Editor’s note: A copy of a letter that Hahn wrote to the diocese is posted here on the website of Trinity Episcopal Church in Covington, Kentucky, where D’Angio is rector.

Comments

  1. These releases mystify me. What was the sin? Adultery or fornication? The Church establishes that “actions have consequences,” and that withholding information is more wrong than what emotional harm the information may do to others. But here, obviously we are not being told everything–but wasn’t that the main offense to the Church? Fortunately, Jesus taught us that it is hypocrisy (those who are without sin cast the first stone) which truly is the highest sin.

  2. Tom Eshelman says:

    So here we have a Bishop in our church who lied to his wife, the search committee, Oxford background, the people in the Diocese and he gets a year off. Tell me what is wrong with this picture. Shame on our church and on this man.

    • Kevin Miller says:

      He confessed it to a priest. It should have gone no further from there. Can people find it in their hearts to forgive him?
      “Then Peter came and said to Him, “Lord, how often shall my brother sin against me and I forgive him? Up to seven times?” Jesus said to him, “I do not say to you, up to seven times, but up to seventy times seven.” (Matthew 18:21-22)

    • Sean Storm says:

      Oh tell me he will ever be trusted again by his Diocese or his people? I think a year suspension is the least of his troubles. His career as a Ordained Minister is done.

  3. Doug Kerr says:

    It is comforting to know that the carefully-thought-out canonical disciplinary and pastoral machinery of The Episcopal Church has worked to ameliorate the adverse effect on humankind of Bishop Hahn’s actions.

    The search committee must feel especially “satisfied”.

  4. Selena Smith says:

    More and more I see that forgiveness is a sparse spiritual commodity in our Church. Instead it’s accord, therapy, transparency. Truly sad.

  5. The Rev'd Nancy C. Betz says:

    Clergy like every other human being make mistakes and commit sins. He has acknowledged his sin before God and God’s priest. He has received forgiveness from God and told to go and sin no more. He has received punishment from the Church and he is making every effort to get his life back on track. If God forgives him why can’t humanity forgive him. “Let the first among you without sin cast the first stone.”

    • V. Heard says:

      To be considered as candidate, he concealed this prior fact from the search and standing committees of the diocese of Lexington. Thus, he lied to become a bishop. God forgives, but good order in the church requires great trust in leadership. It appears that he betrayed that trust four years ago, seeking status and authority.

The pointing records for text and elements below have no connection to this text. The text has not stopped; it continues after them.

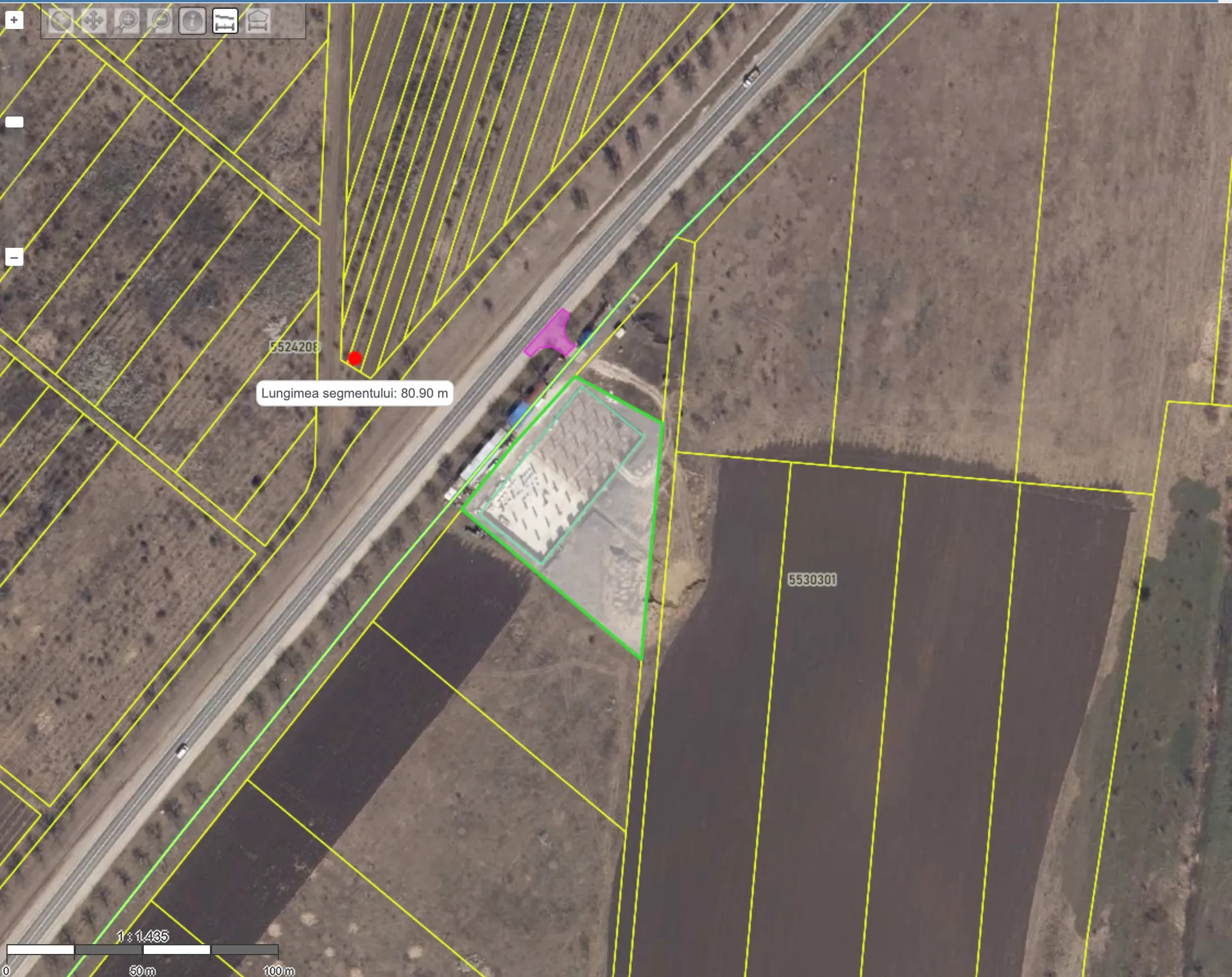The width and height of the screenshot is (1232, 977).
Task: Toggle the measure distance tool
Action: pyautogui.click(x=225, y=21)
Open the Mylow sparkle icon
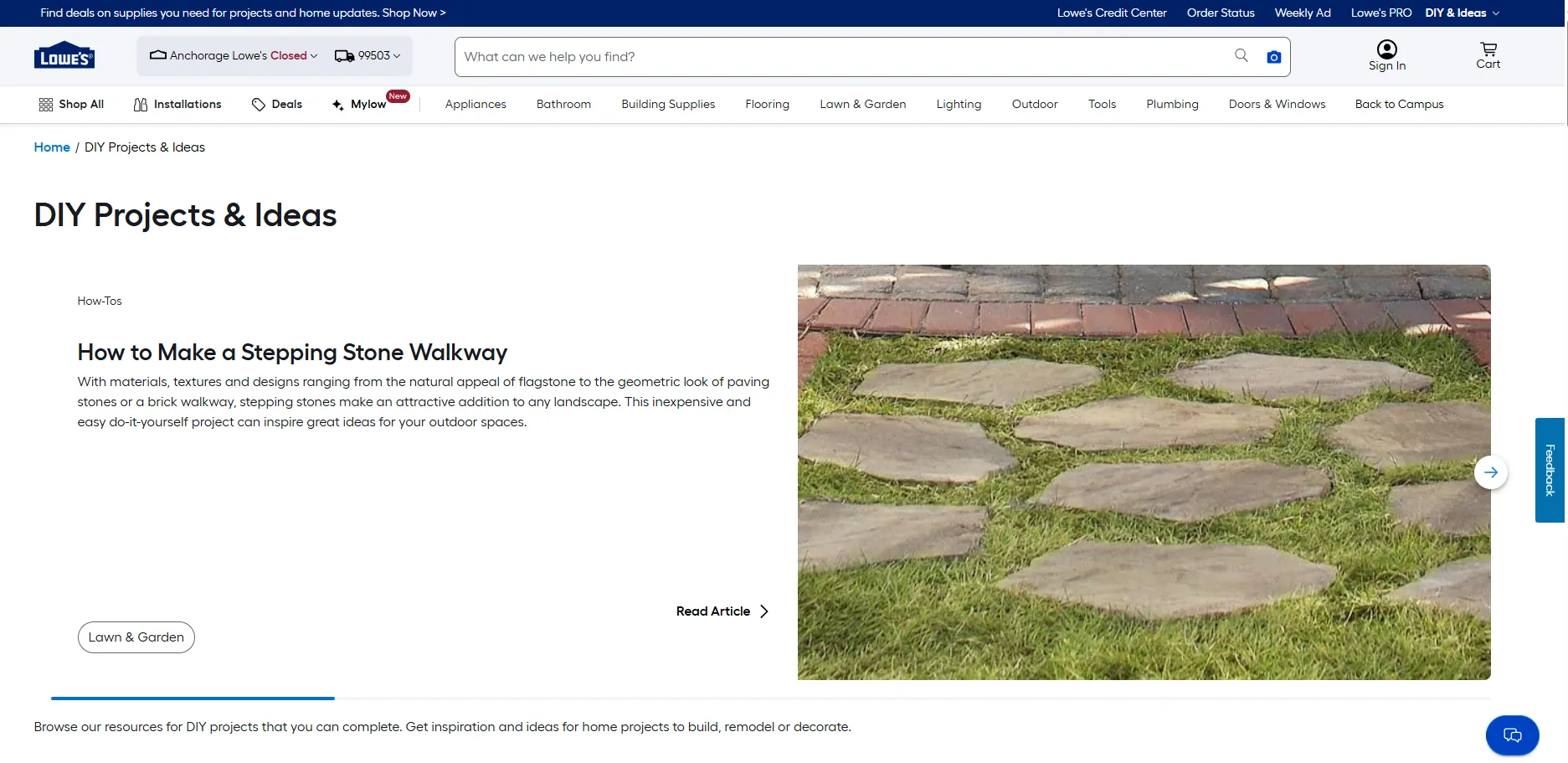 pos(337,104)
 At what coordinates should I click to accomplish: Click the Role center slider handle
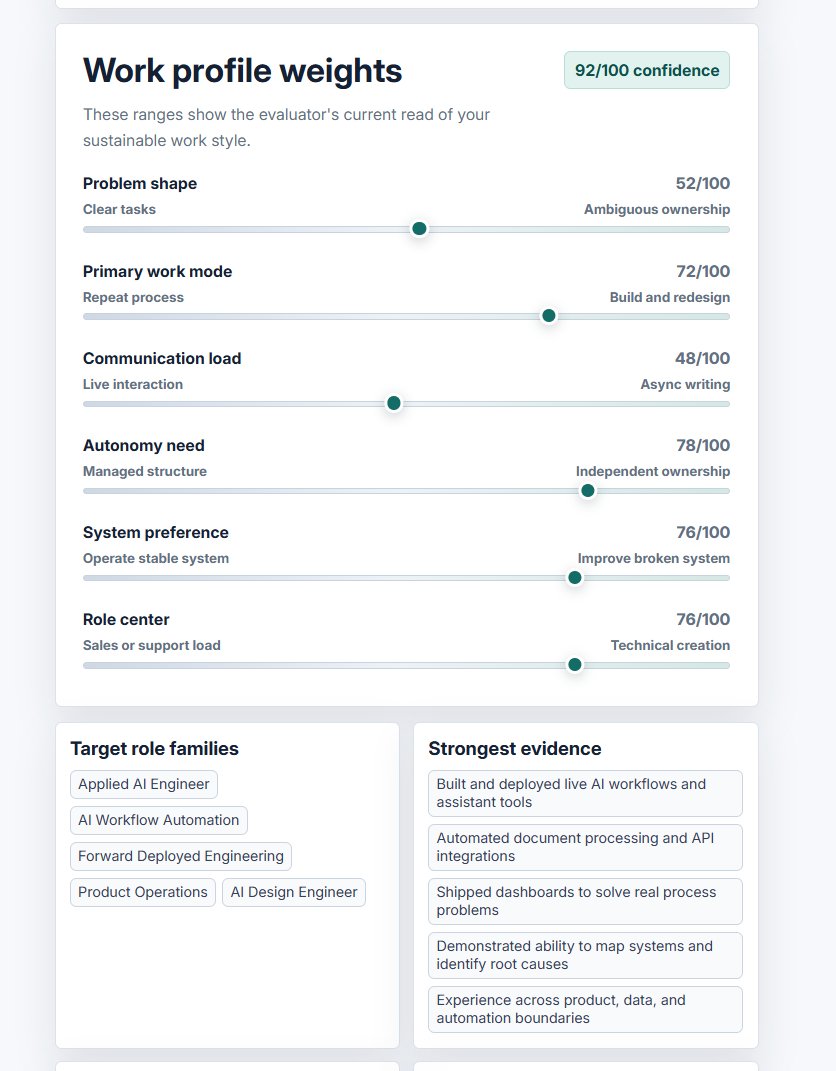[575, 665]
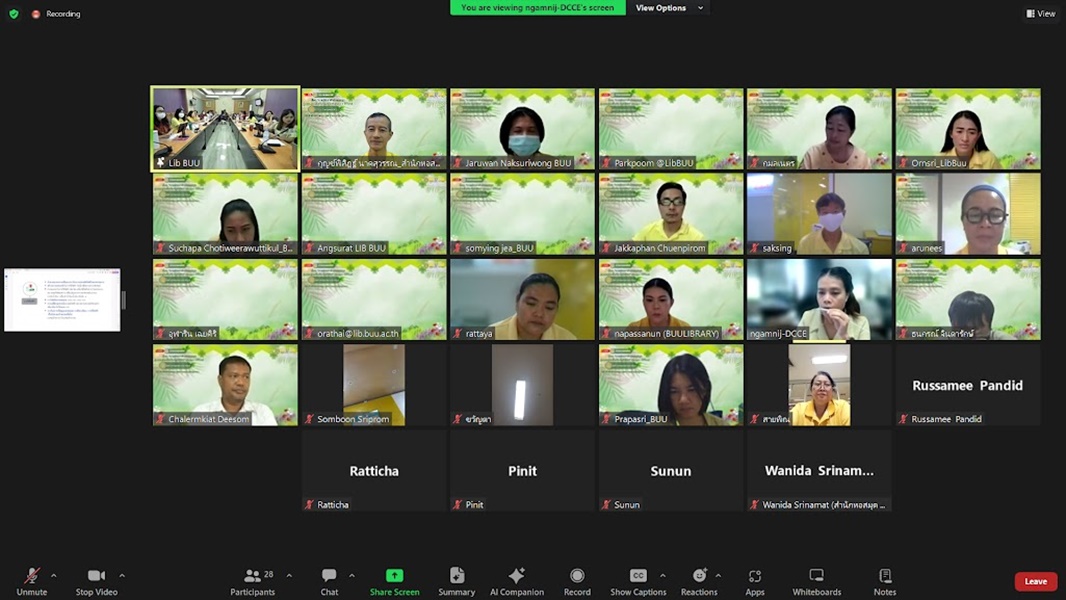Click the Record button

tap(577, 581)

  6. The phrase “actions have consequences,” i’d be interest to learn its etymology: earliest known use, in re what, by whom?
    It’s long bothered me that my own religious tradition, episcopalian, offers very little guidance on how to repent, atone, repair wrongs we have wrought, whereas Catholics, Jews and Muslims do. I think of this particularly in relation to slavery and complicities of silence as new strains of racism perpetually mutate. But the lacuna infects personal morality too. I sense an excess of forgiveness admonitions and expressions. Beaucoup observations of reconciliation. Premature sans Repentence. Cheap Grace.
    Public confession, transparency, ok if not Oprahesque, crocodile tears. But the consequence should be action that rights the wronged. Righting the wrong abstractly may be twisted.

  7. Nellie Mullikin McRoberts says:

    The American Civil War ended in 1865. What does Bishop Hahn have to do with slavery? If one is that concerned with those in bondage, what about all the humans in the world who still are slaves? Quit worrying about what happened over 150 years ago, and worry about those who are being sold into some sort of slavery at this very moment-even in this country. If people were that concerned about this supposed affair, why was something not said sooner-rather than later? It would seem the fact his sin can never be forgotten would be bondage enough.

    Regarding repentance, how the individual handles that should be a private affair-unless they have committed a serious crime.